Items from a data source
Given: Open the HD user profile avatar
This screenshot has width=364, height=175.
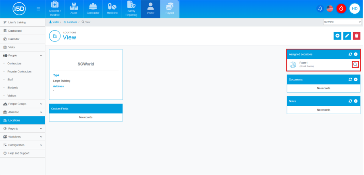Looking at the screenshot, I should [x=354, y=8].
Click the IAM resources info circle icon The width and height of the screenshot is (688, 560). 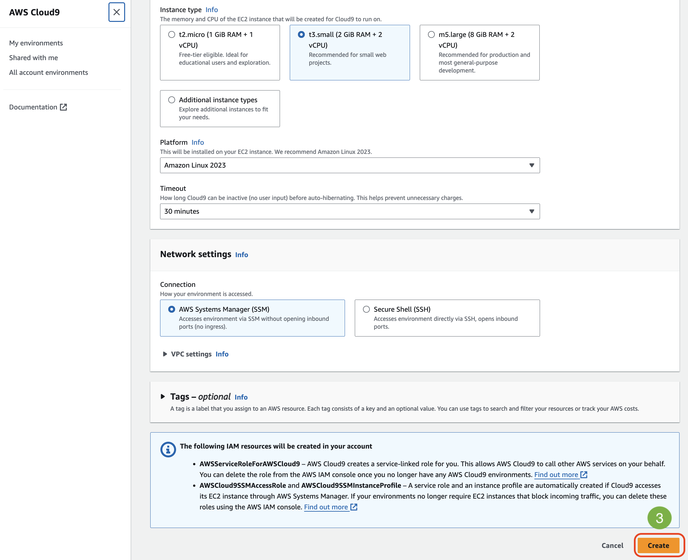click(x=168, y=450)
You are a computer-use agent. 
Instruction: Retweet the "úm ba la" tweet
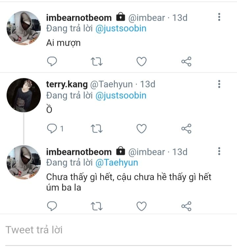97,206
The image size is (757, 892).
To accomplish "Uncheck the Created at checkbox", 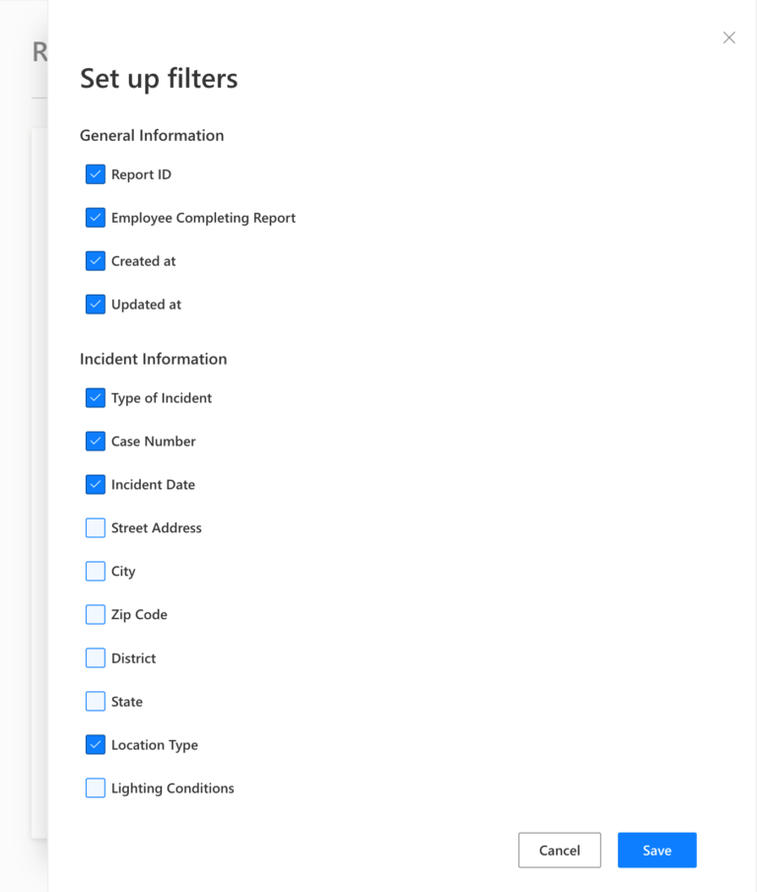I will pyautogui.click(x=95, y=260).
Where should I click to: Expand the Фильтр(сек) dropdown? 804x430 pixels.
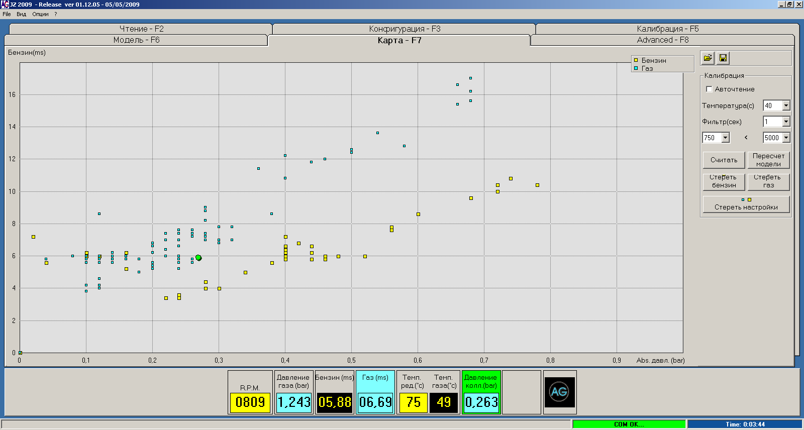pyautogui.click(x=786, y=122)
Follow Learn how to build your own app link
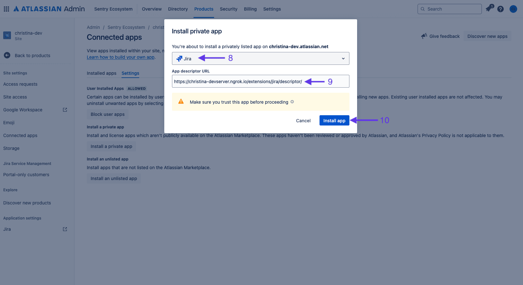523x285 pixels. tap(121, 57)
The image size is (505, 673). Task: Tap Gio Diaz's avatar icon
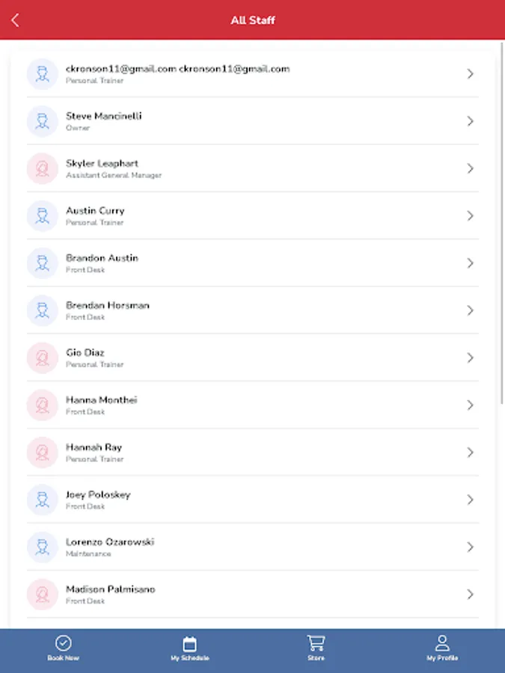(43, 357)
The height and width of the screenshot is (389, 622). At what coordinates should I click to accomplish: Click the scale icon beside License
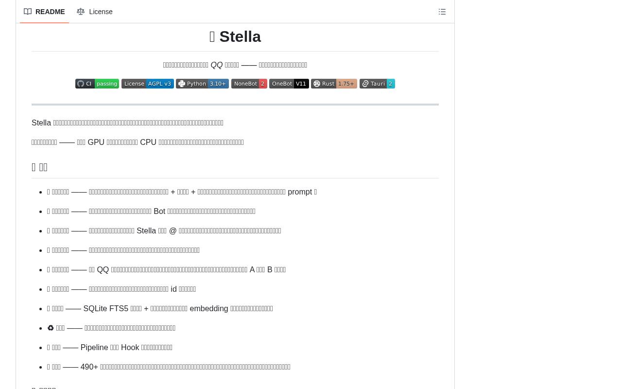(x=81, y=12)
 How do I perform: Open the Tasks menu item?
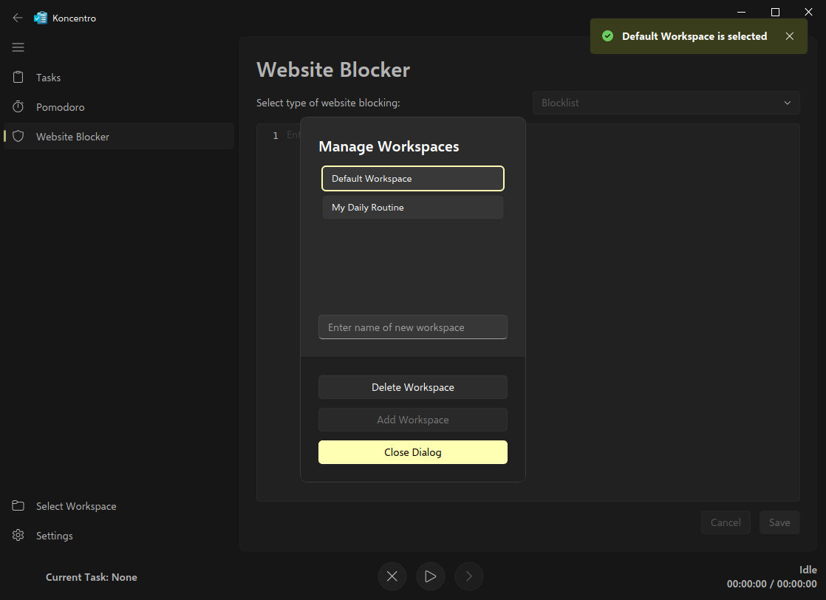pos(49,78)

Activity: Your answer must be exactly the lines from the one with "The image size is (505, 673)." through the last line of the entries, both included, with no pictures; please add nothing else.

Exercise answer:
The image size is (505, 673). Task: Tap Gio Diaz's avatar icon
(43, 357)
The height and width of the screenshot is (389, 622). At what coordinates should I click to accomplish: Click the scale icon beside License
(x=81, y=12)
 How do I perform: Open the Tasks menu item?
pos(49,78)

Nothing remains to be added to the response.